- Opening Delimiter -

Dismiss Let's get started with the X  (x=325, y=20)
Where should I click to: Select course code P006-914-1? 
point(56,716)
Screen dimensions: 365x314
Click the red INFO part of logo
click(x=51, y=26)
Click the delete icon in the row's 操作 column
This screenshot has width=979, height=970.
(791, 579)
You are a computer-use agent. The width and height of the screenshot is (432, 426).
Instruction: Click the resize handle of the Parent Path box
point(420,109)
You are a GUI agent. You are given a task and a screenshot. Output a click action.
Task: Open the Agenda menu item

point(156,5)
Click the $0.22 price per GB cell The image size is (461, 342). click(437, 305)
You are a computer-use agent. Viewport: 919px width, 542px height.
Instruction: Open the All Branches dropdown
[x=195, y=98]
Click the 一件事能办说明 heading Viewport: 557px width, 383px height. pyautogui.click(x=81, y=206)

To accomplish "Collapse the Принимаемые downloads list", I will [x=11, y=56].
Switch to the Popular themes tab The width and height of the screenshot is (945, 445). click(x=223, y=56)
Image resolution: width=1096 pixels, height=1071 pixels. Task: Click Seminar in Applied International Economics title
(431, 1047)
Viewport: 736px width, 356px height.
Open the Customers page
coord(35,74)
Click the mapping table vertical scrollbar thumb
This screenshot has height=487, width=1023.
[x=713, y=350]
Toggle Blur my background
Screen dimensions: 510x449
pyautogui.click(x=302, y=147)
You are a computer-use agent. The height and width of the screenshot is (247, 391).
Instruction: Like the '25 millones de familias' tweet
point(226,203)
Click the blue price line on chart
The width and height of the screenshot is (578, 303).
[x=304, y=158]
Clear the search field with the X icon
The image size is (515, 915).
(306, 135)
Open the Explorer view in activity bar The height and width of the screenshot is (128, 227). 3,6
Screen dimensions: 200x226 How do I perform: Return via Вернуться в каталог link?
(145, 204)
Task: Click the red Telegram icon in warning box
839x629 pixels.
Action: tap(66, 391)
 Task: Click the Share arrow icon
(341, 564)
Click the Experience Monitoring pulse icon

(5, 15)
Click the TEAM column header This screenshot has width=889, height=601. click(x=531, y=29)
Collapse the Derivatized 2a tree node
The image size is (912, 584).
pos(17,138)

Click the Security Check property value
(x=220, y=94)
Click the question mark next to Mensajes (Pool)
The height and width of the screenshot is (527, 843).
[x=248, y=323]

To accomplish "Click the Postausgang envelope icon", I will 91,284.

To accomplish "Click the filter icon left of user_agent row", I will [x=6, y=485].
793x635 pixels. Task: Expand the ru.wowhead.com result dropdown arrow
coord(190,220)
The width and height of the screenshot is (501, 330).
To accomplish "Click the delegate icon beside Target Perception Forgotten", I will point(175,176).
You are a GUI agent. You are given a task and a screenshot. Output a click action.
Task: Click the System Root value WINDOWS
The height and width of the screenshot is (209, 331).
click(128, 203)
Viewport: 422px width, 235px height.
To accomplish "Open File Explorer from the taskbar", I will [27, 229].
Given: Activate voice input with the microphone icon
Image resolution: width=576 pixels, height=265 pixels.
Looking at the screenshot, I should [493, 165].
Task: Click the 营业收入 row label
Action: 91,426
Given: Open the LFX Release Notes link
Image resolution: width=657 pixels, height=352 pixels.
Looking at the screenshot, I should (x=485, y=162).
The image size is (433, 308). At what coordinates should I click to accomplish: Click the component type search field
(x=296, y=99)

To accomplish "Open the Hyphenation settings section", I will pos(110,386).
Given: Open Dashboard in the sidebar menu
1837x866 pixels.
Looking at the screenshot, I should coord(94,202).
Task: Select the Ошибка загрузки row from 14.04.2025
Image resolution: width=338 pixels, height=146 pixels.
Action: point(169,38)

- Closing Delimiter -

## [TASK STATEMENT]
Output all of the material exactly as written.

## [SOLUTION TO THE EXERCISE]
Dismiss Let's get started with the X  (x=325, y=20)
Where should I click to: Select course code P006-914-1? 
point(56,716)
Screen dimensions: 365x314
Click the red INFO part of logo
click(x=51, y=26)
Click the delete icon in the row's 操作 column
This screenshot has width=979, height=970.
(791, 579)
You are a computer-use agent. The width and height of the screenshot is (432, 426).
Instruction: Click the resize handle of the Parent Path box
point(420,109)
You are a GUI agent. You are given a task and a screenshot. Output a click action.
Task: Open the Agenda menu item

point(156,5)
Click the $0.22 price per GB cell The image size is (461, 342). click(437, 305)
You are a computer-use agent. Viewport: 919px width, 542px height.
Instruction: Open the All Branches dropdown
[x=195, y=98]
Click the 一件事能办说明 heading Viewport: 557px width, 383px height. pyautogui.click(x=81, y=206)

To accomplish "Collapse the Принимаемые downloads list", I will [x=11, y=56].
Switch to the Popular themes tab The width and height of the screenshot is (945, 445). click(x=223, y=56)
Image resolution: width=1096 pixels, height=1071 pixels. Task: Click Seminar in Applied International Economics title
(431, 1047)
Viewport: 736px width, 356px height.
Open the Customers page
coord(35,74)
Click the mapping table vertical scrollbar thumb
This screenshot has height=487, width=1023.
[x=713, y=350]
Toggle Blur my background
Screen dimensions: 510x449
pyautogui.click(x=302, y=147)
You are a computer-use agent. The height and width of the screenshot is (247, 391).
Instruction: Like the '25 millones de familias' tweet
point(226,203)
Click the blue price line on chart
The width and height of the screenshot is (578, 303).
[x=304, y=158]
Clear the search field with the X icon
The image size is (515, 915).
(306, 135)
Open the Explorer view in activity bar The height and width of the screenshot is (128, 227). 3,6
Screen dimensions: 200x226 How do I perform: Return via Вернуться в каталог link?
(145, 204)
Task: Click the red Telegram icon in warning box
839x629 pixels.
Action: tap(66, 391)
 Task: Click the Share arrow icon
(341, 564)
Click the Experience Monitoring pulse icon

(5, 15)
Click the TEAM column header This screenshot has width=889, height=601. click(x=531, y=29)
Collapse the Derivatized 2a tree node
The image size is (912, 584).
pos(17,138)

Click the Security Check property value
(x=220, y=94)
Click the question mark next to Mensajes (Pool)
The height and width of the screenshot is (527, 843).
[x=248, y=323]

To accomplish "Click the Postausgang envelope icon", I will 91,284.

To accomplish "Click the filter icon left of user_agent row", I will [x=6, y=485].
793x635 pixels. Task: Expand the ru.wowhead.com result dropdown arrow
coord(190,220)
The width and height of the screenshot is (501, 330).
To accomplish "Click the delegate icon beside Target Perception Forgotten", I will point(175,176).
You are a GUI agent. You are given a task and a screenshot. Output a click action.
Task: Click the System Root value WINDOWS
The height and width of the screenshot is (209, 331).
click(128, 203)
Viewport: 422px width, 235px height.
To accomplish "Open File Explorer from the taskbar", I will [27, 229].
Given: Activate voice input with the microphone icon
Image resolution: width=576 pixels, height=265 pixels.
Looking at the screenshot, I should [493, 165].
Task: Click the 营业收入 row label
Action: 91,426
Given: Open the LFX Release Notes link
Image resolution: width=657 pixels, height=352 pixels.
Looking at the screenshot, I should (x=485, y=162).
The image size is (433, 308). At what coordinates should I click to accomplish: Click the component type search field
(x=296, y=99)

To accomplish "Open the Hyphenation settings section", I will pos(110,386).
Given: Open Dashboard in the sidebar menu
1837x866 pixels.
Looking at the screenshot, I should coord(94,202).
Task: Select the Ошибка загрузки row from 14.04.2025
Image resolution: width=338 pixels, height=146 pixels.
Action: point(169,38)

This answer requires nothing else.